## PROBLEM DETAILS
When you copy the records that follow, please keep every word exactly as it is and leave out the pictures.
:::::
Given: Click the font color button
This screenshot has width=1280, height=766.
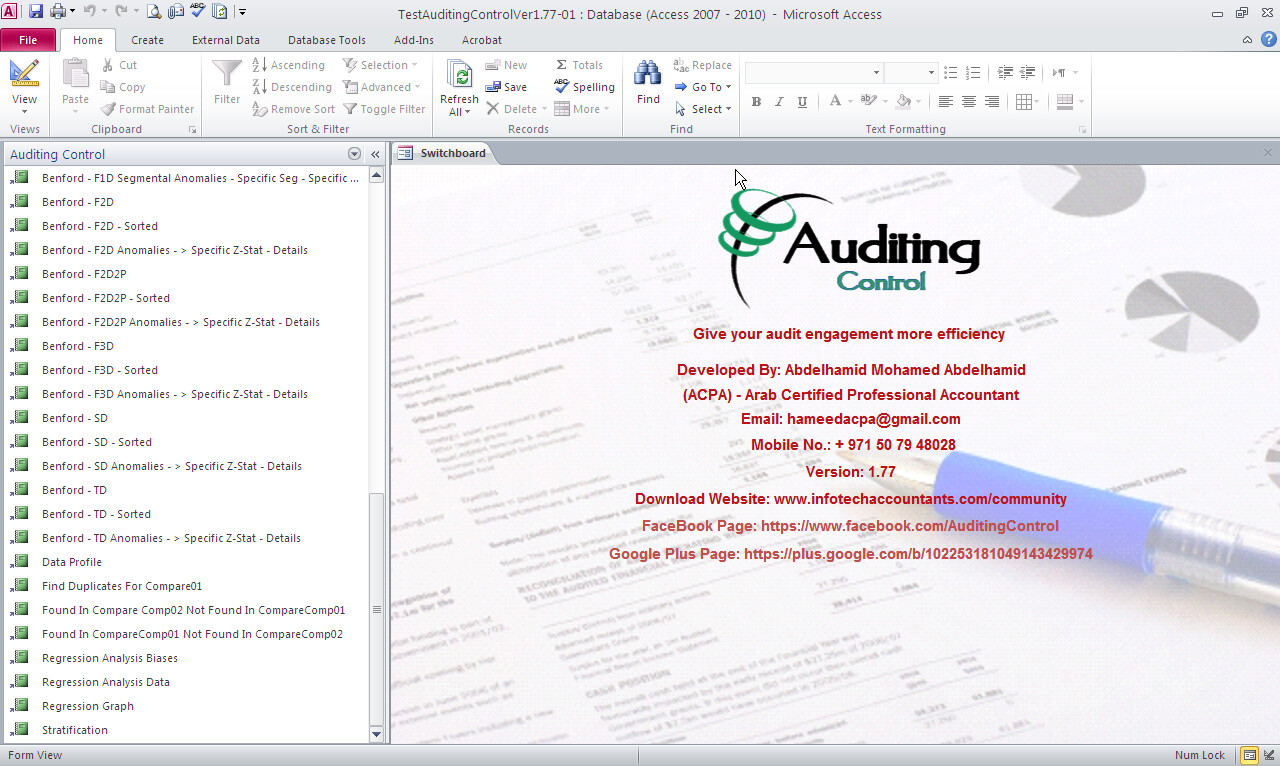Looking at the screenshot, I should [835, 102].
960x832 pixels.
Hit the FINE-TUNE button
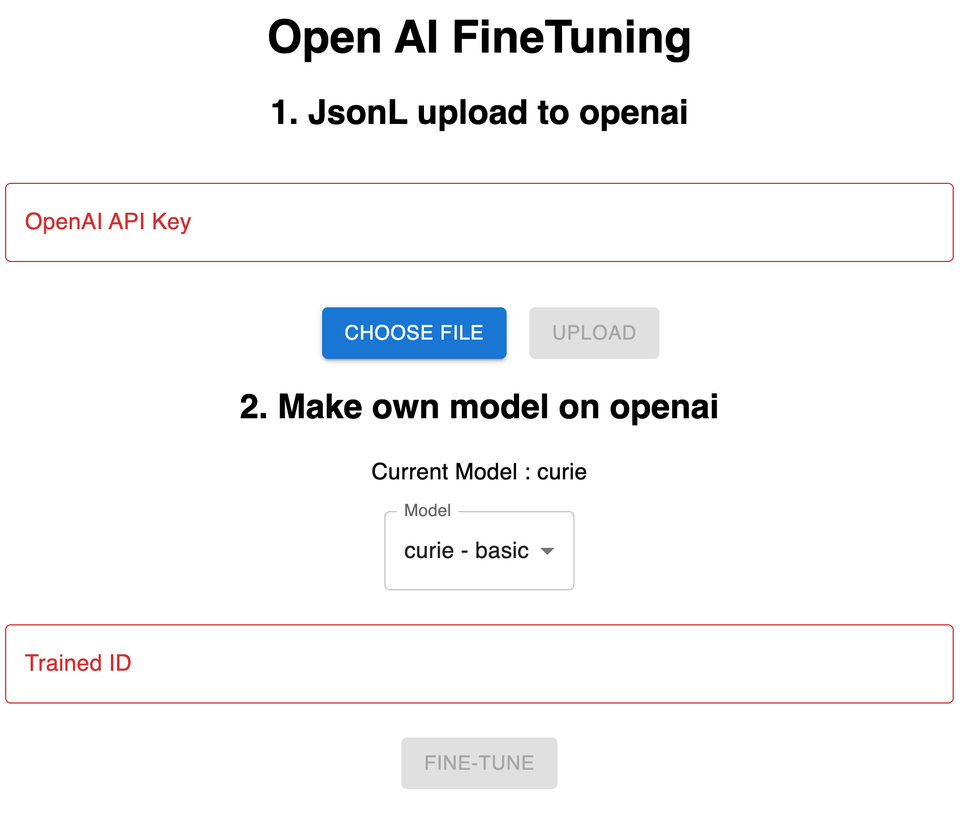[x=479, y=763]
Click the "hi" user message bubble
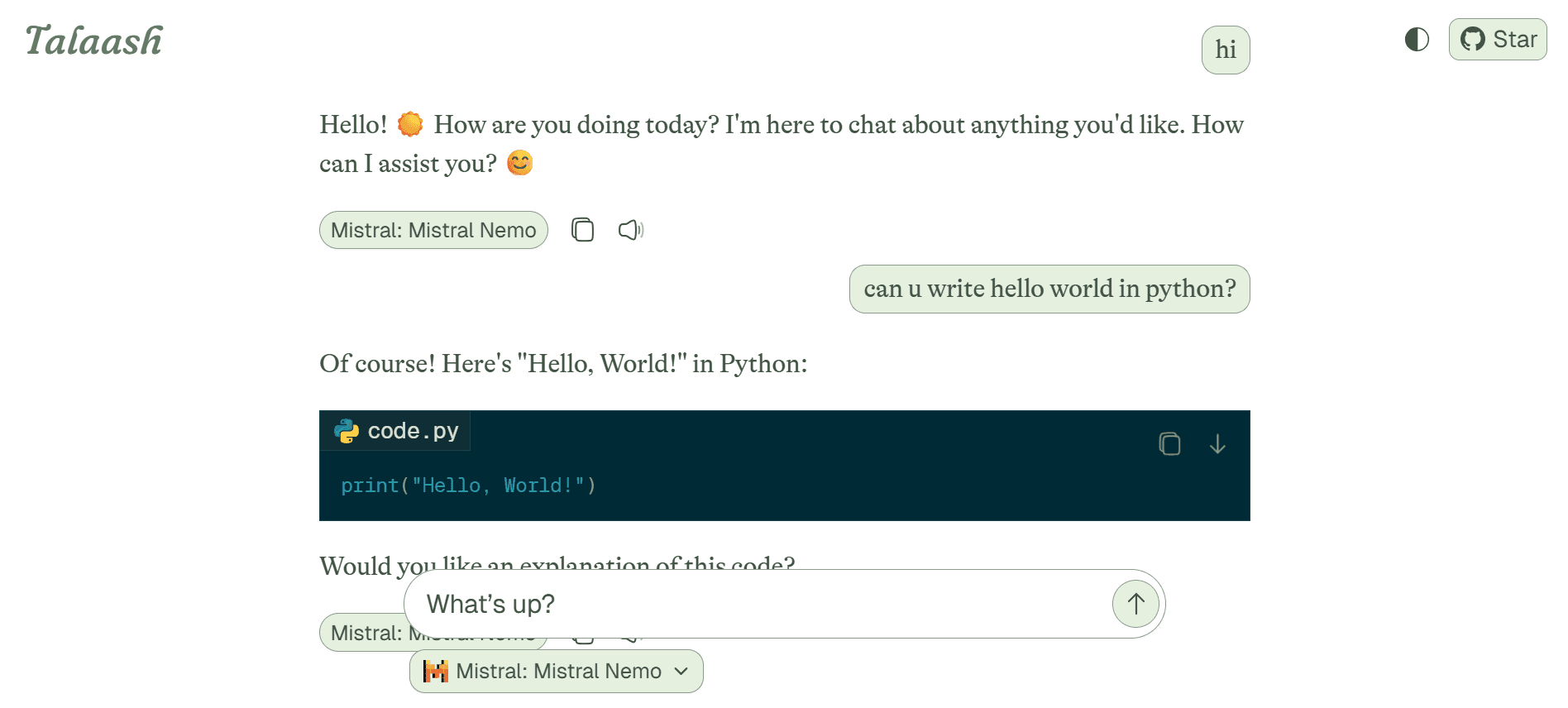 (1226, 50)
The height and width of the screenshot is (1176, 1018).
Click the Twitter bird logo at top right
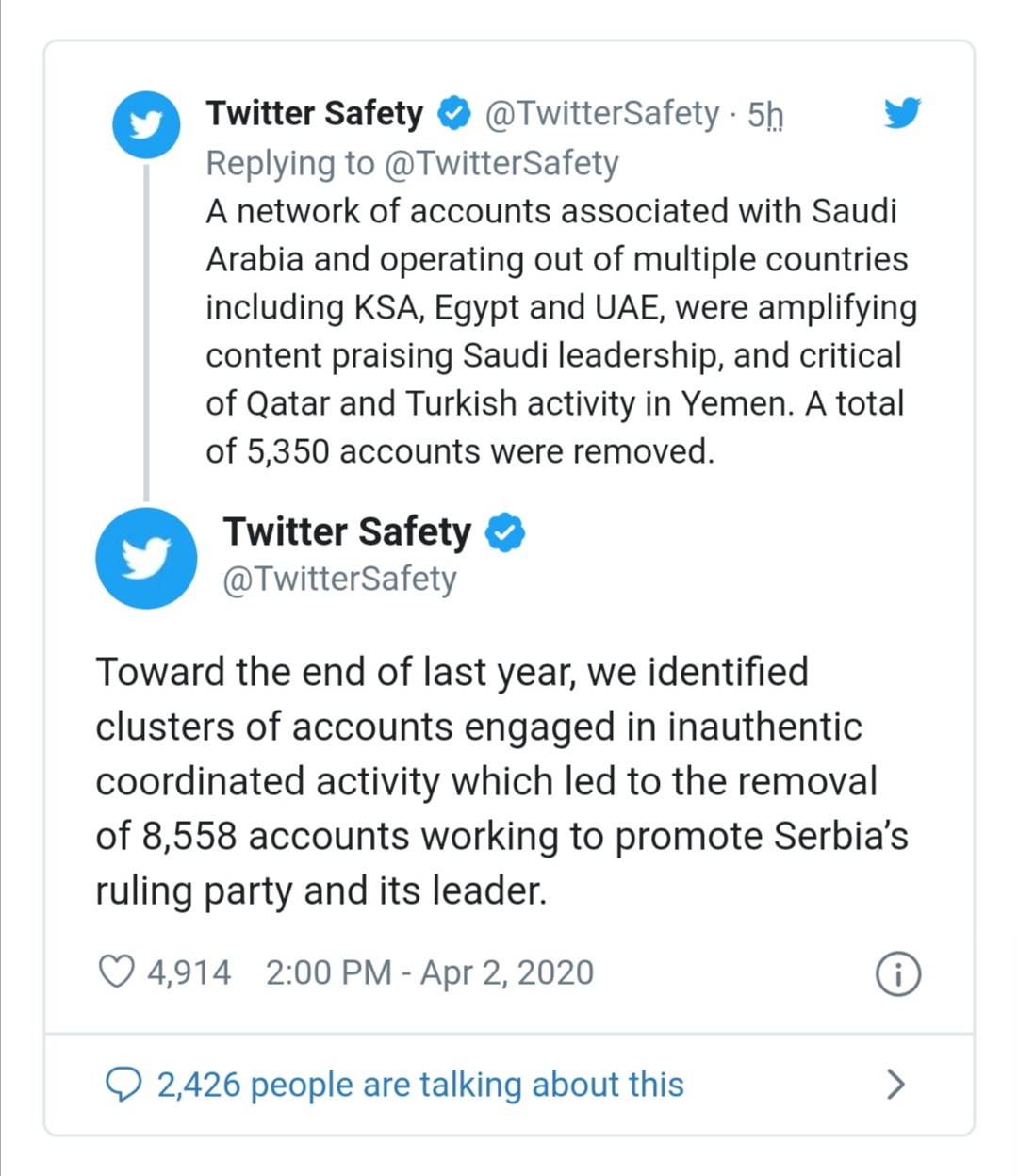click(x=902, y=113)
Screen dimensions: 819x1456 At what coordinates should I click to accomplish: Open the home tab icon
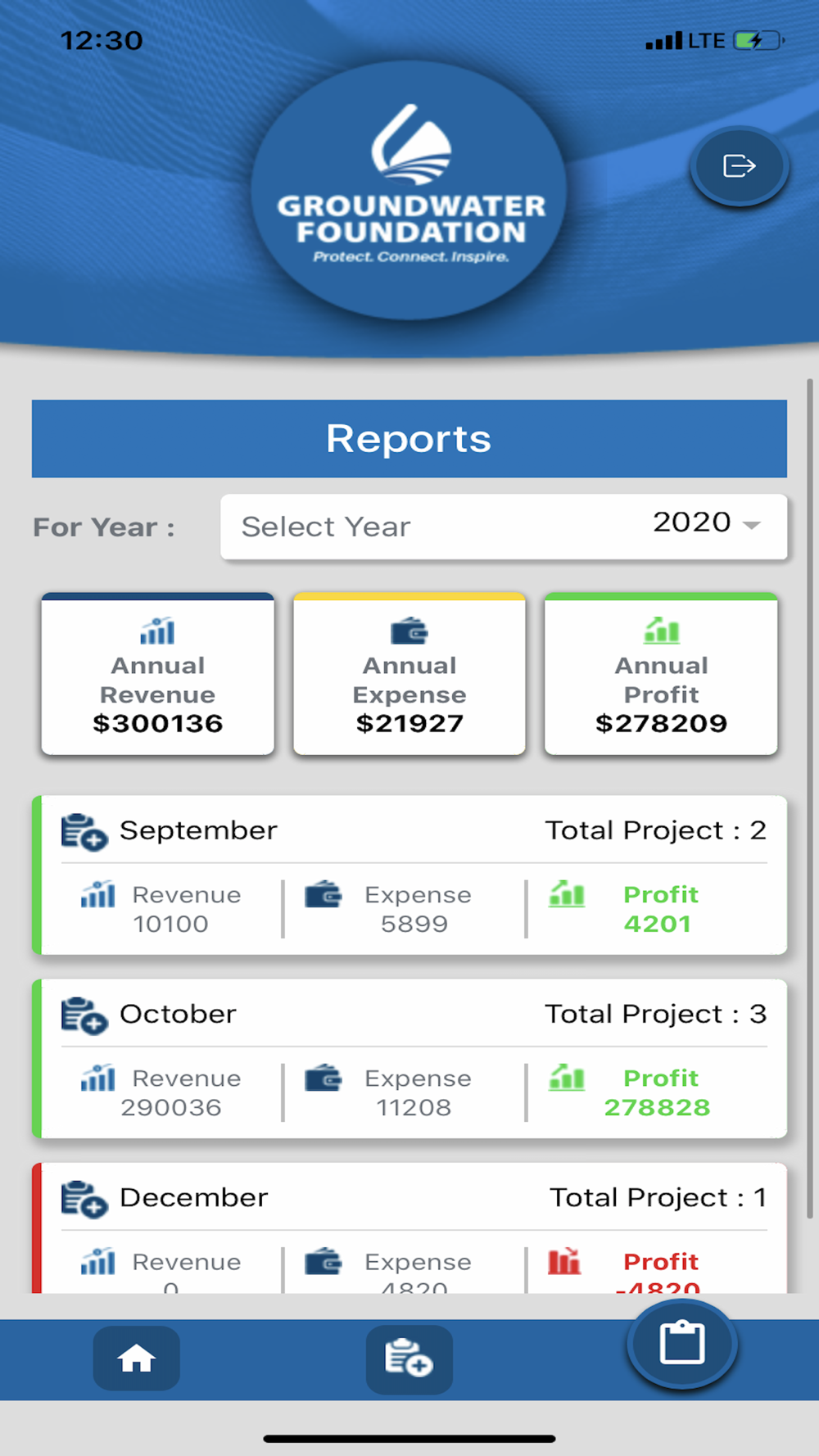point(136,1359)
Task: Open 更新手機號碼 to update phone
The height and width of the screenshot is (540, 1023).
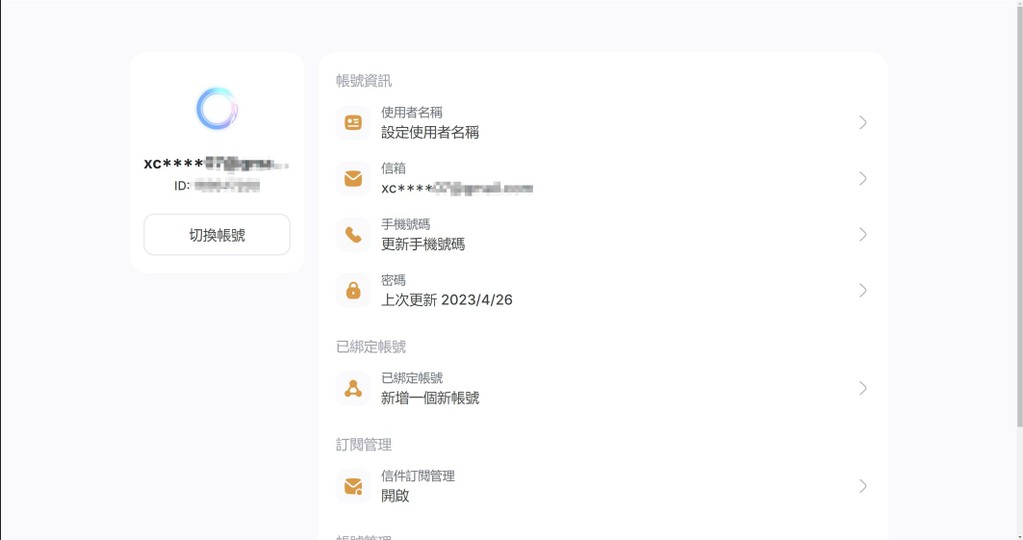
:::::
## OUTPUT OF THE TASK
Given: Click the font color button
This screenshot has width=1280, height=766.
Looking at the screenshot, I should [835, 102].
960x832 pixels.
Hit the FINE-TUNE button
[x=479, y=763]
Click the "hi" user message bubble
 (1226, 50)
The height and width of the screenshot is (1176, 1018).
Click the Twitter bird logo at top right
click(x=902, y=113)
Screen dimensions: 819x1456 At what coordinates should I click to accomplish: Open the home tab icon
point(136,1359)
Task: Open 更新手機號碼 to update phone
The height and width of the screenshot is (540, 1023).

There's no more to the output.